Abstract
Attenuated total reflection Fourier transform infrared spectroscopy was used to compare the structure of β-lactoglobulin, basil seed gum, and β-lactoglobulin-basil seed gum mixtures, at different states (powder, solution, and gel). The effects of heating and different ratios of β-lactoglobulin-basil seed gum were also investigated to determine their impact on chemical structure and understand their interaction. The results showed that gelification process proved a pronounced effect upon β-lactoglobulin secondary structure, leading to the formation of intermolecular hydrogen-bonding β-sheet structure. These results confirmed that this structure may be necessary for the formation of a gel network. Basil seed gum had a distinct peak at around 1603 cm–1 that relates to –COO–1 stretching of carboxylate salts, probably uronic acids, which approved its anionic structure. The Fourier transform infrared spectroscopy findings strongly suggested that these two polymers are thermodynamic incompatible as amide I peak was increased in the β-lactoglobulin-basil seed gum mixed system and carbon–nitrogen (CN) stretching peak was observed at 2125 cm–1. On the basis of these findings, it was possible to modify the ability of β-lactoglobulin-basil seed gum to form a gel and as a consequence to control the gelling and emulsifying properties.
INTRODUCTION
β-lactoglobulin (BLG) is a major constituent of whey proteins, which is extensively used in foods due to its high nutritional value and potential to form gels. In its natural state, it exists as a globular protein folded into compact three-dimensional structures, where the relative hydrophobic amino-acid residues are located in the interior, while most of the polar side chains are exposed to the exterior. Heating BLG solutions above a certain temperature causes partial unfolding, exposition of interiorly located amino acid, and aggregation of partially or completely denatured protein.[Citation1,Citation2] It is now well-established that the heat-induced gelation process occurs in two distinct steps. In the first step, the protein solution is heated above the denaturation temperature, which involves unfolding of some polypeptide segments and exposure of hydrophobic and thiol groups. In the second step, the exposed functional groups in the unfolded polypeptide interact with each other, leading to the aggregation of denatured proteins and to the formation of a gel network.[Citation3]

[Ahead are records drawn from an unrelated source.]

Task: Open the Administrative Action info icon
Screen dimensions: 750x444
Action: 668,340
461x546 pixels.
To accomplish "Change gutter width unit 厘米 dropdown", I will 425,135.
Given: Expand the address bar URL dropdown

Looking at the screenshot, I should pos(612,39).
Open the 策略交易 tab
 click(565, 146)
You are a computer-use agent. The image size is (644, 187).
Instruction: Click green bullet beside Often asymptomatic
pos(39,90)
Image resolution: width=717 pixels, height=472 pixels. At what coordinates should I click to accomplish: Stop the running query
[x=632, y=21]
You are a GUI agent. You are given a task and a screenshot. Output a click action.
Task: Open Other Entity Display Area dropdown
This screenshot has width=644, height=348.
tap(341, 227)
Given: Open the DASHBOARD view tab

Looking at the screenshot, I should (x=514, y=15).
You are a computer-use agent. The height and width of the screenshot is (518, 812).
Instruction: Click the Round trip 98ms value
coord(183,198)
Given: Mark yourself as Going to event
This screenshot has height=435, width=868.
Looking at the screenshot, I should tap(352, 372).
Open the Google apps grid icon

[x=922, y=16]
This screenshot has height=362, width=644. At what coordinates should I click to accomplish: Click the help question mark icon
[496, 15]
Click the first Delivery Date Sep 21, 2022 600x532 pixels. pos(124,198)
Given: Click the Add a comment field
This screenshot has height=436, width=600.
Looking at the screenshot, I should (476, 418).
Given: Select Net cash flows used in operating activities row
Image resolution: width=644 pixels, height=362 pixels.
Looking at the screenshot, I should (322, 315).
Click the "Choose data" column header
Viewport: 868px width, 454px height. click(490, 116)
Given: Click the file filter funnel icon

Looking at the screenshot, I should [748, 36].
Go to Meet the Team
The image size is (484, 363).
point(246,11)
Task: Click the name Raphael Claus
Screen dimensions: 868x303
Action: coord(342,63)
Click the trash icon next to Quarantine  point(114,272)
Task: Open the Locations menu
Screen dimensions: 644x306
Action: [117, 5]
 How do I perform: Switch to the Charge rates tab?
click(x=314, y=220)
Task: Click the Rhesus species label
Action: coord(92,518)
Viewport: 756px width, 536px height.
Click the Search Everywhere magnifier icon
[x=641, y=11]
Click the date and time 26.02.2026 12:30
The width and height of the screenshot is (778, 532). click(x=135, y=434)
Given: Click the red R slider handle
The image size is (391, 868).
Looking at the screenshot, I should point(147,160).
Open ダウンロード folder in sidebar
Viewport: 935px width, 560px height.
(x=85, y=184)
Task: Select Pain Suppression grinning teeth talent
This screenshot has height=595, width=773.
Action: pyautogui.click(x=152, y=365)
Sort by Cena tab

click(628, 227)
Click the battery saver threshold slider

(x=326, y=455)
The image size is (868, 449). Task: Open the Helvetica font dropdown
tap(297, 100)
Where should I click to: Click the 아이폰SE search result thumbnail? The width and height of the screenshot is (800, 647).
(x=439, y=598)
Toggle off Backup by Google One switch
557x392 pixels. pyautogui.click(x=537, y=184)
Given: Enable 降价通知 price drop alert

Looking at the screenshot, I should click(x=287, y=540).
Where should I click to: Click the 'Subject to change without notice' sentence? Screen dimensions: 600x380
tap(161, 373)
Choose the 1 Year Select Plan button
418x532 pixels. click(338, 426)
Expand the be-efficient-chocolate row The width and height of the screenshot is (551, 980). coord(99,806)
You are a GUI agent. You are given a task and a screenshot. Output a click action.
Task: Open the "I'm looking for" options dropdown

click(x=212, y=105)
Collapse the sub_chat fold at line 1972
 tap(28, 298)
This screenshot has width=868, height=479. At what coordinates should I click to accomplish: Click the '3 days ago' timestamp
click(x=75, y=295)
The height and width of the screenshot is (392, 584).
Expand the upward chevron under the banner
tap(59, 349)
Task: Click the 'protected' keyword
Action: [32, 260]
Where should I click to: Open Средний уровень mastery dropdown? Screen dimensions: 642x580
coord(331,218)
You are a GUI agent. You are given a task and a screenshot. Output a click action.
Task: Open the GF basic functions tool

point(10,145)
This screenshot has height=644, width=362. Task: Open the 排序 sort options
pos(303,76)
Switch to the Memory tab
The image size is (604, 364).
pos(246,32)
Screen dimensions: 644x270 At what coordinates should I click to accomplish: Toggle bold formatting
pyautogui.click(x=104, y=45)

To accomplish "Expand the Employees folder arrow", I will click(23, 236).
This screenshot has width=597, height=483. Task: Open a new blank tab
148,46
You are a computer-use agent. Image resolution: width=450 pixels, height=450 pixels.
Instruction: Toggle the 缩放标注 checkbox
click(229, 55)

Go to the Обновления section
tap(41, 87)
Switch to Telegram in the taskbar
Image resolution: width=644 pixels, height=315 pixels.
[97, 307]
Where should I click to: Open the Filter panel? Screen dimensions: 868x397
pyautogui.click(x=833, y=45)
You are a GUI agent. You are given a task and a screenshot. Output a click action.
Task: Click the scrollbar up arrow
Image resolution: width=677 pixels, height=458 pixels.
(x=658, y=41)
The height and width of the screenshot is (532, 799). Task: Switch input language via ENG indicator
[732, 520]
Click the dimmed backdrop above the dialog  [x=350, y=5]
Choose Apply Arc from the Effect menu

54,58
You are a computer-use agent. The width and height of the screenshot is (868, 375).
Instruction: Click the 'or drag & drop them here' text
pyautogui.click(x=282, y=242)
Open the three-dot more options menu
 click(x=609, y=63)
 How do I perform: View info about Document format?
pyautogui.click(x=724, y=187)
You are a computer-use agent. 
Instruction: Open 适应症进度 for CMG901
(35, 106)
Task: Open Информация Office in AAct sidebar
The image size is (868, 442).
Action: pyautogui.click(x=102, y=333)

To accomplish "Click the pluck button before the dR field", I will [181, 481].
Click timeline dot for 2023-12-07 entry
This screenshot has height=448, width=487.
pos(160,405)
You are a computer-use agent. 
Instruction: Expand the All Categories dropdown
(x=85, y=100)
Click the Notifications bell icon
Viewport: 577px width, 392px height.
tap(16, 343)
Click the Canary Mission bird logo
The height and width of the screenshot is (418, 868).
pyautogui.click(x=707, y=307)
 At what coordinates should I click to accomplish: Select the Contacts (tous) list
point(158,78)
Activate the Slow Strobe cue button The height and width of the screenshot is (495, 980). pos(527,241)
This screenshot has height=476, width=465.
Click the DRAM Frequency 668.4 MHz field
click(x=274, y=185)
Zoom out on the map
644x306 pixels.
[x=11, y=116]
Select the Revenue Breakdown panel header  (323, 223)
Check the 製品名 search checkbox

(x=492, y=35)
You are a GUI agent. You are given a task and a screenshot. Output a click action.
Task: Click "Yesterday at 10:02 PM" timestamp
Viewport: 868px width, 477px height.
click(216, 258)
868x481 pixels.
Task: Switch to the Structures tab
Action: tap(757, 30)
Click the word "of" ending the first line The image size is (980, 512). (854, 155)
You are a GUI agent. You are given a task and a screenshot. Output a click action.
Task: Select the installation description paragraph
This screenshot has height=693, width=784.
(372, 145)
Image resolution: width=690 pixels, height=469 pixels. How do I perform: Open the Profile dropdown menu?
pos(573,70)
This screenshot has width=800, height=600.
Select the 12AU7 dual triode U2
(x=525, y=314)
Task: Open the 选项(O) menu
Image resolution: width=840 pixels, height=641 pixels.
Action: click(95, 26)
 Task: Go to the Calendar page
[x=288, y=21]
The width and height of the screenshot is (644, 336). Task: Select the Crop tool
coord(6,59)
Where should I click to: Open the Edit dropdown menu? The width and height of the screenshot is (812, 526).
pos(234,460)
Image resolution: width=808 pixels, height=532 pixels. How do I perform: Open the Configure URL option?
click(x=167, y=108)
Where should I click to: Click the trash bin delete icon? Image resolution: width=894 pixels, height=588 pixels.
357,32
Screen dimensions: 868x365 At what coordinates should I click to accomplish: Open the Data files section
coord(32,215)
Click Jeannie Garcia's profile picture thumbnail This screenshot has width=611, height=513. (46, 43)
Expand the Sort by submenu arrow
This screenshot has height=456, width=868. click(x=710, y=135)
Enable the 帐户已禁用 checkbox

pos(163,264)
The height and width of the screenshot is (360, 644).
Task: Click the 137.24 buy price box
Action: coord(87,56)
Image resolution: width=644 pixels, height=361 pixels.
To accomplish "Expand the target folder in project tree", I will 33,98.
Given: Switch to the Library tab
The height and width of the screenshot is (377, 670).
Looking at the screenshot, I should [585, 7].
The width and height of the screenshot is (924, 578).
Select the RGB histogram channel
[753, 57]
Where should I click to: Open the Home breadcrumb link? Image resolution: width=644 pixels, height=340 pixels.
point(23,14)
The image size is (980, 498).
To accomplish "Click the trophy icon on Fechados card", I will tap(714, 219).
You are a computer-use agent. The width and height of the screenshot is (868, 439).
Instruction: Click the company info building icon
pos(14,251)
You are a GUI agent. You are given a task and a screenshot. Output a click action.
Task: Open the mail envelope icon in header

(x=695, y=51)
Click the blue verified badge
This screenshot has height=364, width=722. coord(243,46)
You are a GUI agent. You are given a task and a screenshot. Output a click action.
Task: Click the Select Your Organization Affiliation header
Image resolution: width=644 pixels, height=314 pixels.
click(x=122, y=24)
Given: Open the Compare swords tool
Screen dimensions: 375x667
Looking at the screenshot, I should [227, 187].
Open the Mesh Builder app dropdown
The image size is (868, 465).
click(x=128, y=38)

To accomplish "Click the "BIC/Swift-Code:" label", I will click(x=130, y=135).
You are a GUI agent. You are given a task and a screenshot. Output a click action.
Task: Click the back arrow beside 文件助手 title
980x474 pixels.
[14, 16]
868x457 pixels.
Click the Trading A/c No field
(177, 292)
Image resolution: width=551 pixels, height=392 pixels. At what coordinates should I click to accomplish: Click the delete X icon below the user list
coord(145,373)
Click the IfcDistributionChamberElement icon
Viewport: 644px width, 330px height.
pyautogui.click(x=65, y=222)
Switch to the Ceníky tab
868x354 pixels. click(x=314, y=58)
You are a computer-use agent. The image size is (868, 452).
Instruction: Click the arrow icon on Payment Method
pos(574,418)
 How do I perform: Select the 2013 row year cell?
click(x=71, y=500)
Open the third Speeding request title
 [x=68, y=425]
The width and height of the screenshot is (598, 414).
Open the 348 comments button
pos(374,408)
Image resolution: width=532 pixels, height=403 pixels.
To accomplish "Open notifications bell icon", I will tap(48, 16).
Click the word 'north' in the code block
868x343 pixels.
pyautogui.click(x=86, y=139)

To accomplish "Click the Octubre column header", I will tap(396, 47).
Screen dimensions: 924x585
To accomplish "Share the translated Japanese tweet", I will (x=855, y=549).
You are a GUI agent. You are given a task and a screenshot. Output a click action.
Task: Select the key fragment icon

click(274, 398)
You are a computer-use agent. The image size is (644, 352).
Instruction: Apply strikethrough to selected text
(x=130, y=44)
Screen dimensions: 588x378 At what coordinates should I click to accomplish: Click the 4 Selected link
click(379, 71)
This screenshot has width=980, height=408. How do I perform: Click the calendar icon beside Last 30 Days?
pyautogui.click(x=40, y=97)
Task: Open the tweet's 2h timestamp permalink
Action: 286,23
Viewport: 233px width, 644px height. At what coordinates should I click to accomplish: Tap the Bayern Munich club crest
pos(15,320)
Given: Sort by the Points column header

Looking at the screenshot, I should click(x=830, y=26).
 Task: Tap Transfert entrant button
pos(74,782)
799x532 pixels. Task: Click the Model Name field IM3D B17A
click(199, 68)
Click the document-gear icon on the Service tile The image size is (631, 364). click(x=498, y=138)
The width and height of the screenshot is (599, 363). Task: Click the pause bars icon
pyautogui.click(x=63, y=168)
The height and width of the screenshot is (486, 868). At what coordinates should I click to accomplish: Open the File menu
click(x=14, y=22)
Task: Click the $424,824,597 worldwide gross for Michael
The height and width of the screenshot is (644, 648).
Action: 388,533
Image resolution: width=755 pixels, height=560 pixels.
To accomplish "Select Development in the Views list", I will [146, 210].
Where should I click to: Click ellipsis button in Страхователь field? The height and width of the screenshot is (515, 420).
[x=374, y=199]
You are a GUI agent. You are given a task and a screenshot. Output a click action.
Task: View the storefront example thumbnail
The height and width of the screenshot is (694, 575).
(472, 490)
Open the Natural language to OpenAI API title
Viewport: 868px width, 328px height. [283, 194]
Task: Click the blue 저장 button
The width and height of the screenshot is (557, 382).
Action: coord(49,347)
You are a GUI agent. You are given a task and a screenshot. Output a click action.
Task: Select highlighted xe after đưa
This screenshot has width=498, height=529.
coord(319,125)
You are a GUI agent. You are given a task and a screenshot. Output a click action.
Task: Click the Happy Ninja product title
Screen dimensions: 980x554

The thermal aggregation of BLG has been investigated by different techniques including differential scanning calorimetry (DSC),[Citation4,Citation5] circular dichroism (CD),[Citation5,Citation6] infrared spectroscopy,[Citation6,Citation7] UV-vis spectroscopy,[Citation8] nucleic magnetic resonance (NMR) spectroscopy,[Citation9] laser Raman spectroscopy,[Citation10] and Fourier transform infrared spectroscopy (FTIR) spectroscopy.[Citation3] All these studies have concentrated on the conformational changes that occur upon heating the protein above or below the temperature of denaturation. The changes have been found to be due to the association of the monomeric protein and the irreversible aggregation of its unfolded state.[Citation4,Citation5] Different states of BLG in solution and gel upon the cooling regime of the gelation process have been made to understand the relationship between the extent of gel formation and the state of protein structure in the gel.[Citation3]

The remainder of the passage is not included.